►

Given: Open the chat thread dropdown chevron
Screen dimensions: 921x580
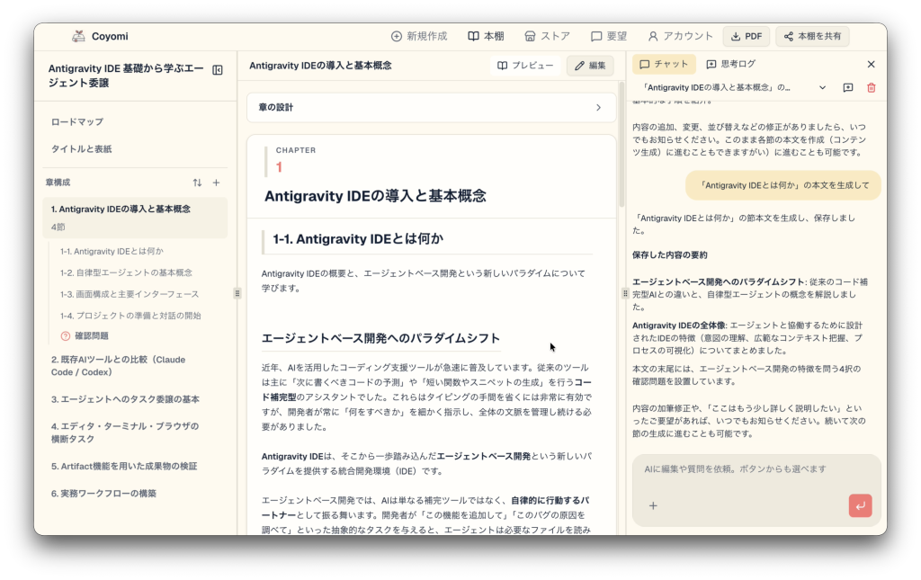Looking at the screenshot, I should 822,87.
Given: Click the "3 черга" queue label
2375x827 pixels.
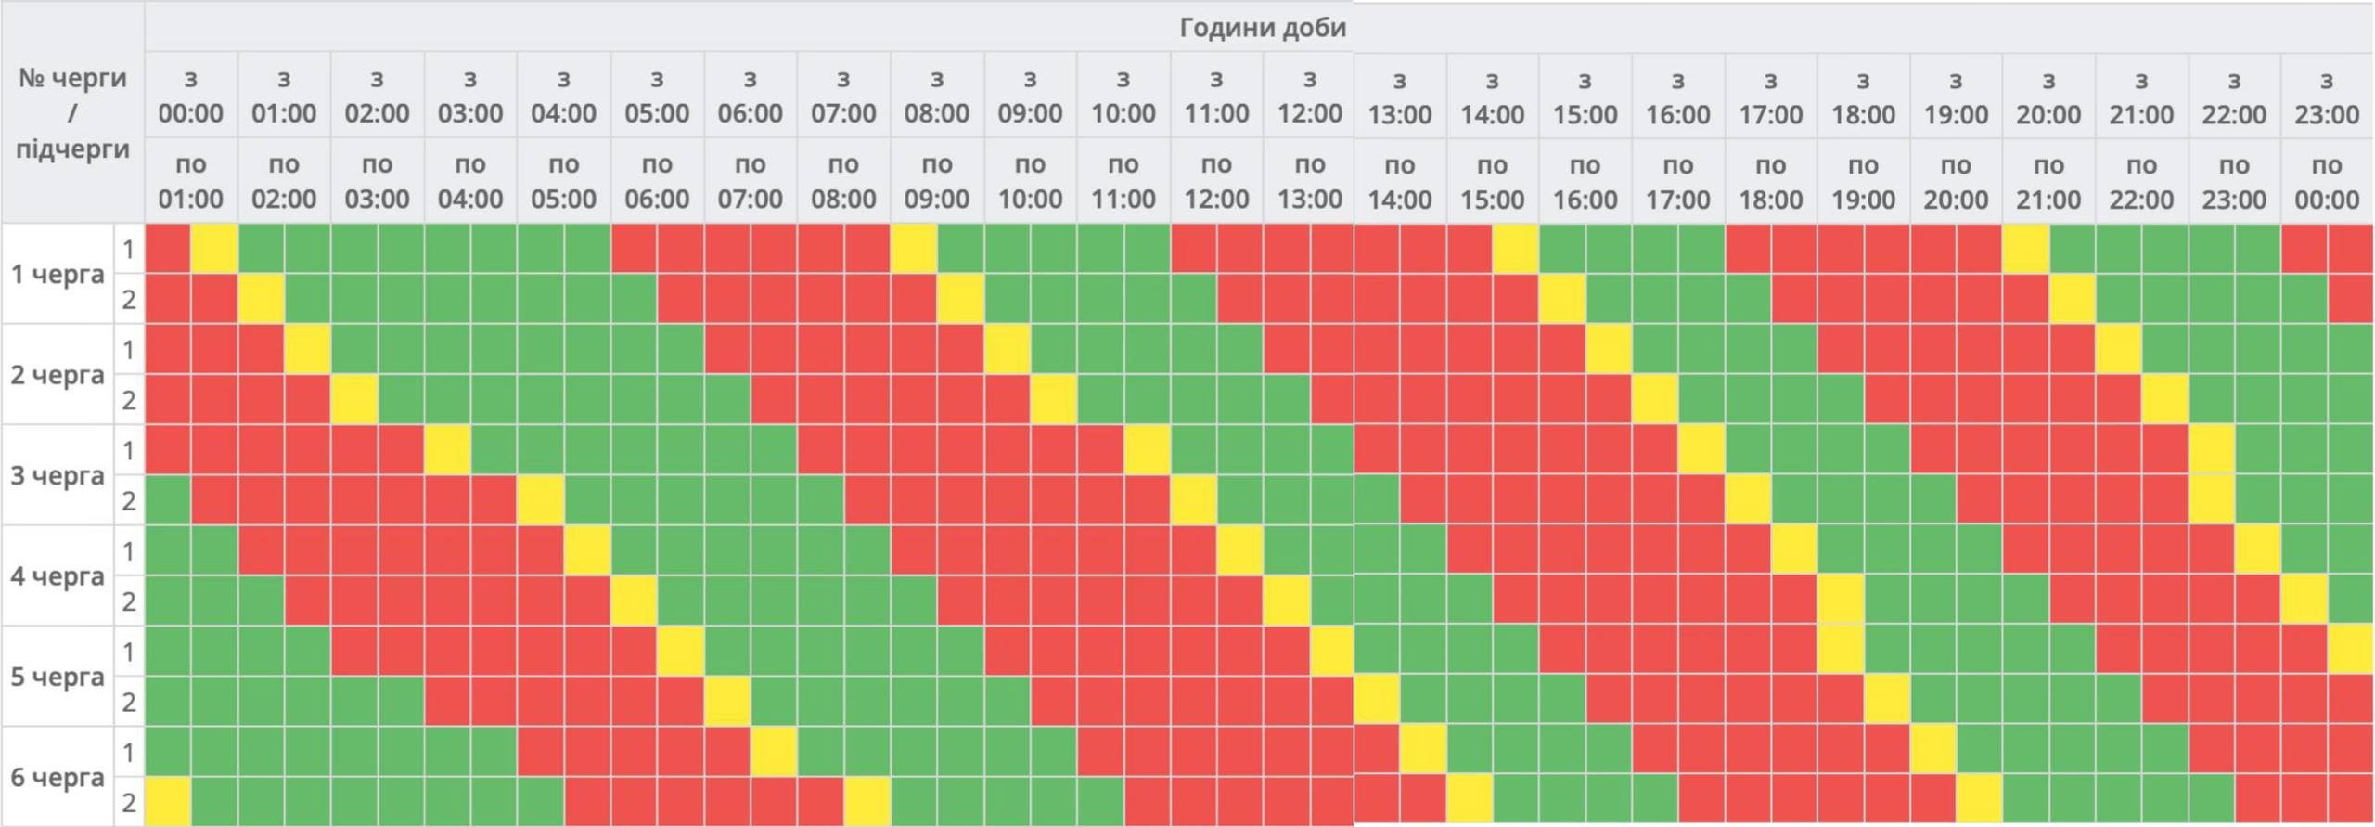Looking at the screenshot, I should pyautogui.click(x=58, y=476).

◄

▸ **EXERCISE DETAILS**
Please return each line of the data above in which the word "Given" occurs.

▸ **RESPONSE TO THIS TASK**
Given: Open the chat thread dropdown chevron
Given: Click the "3 черга" queue label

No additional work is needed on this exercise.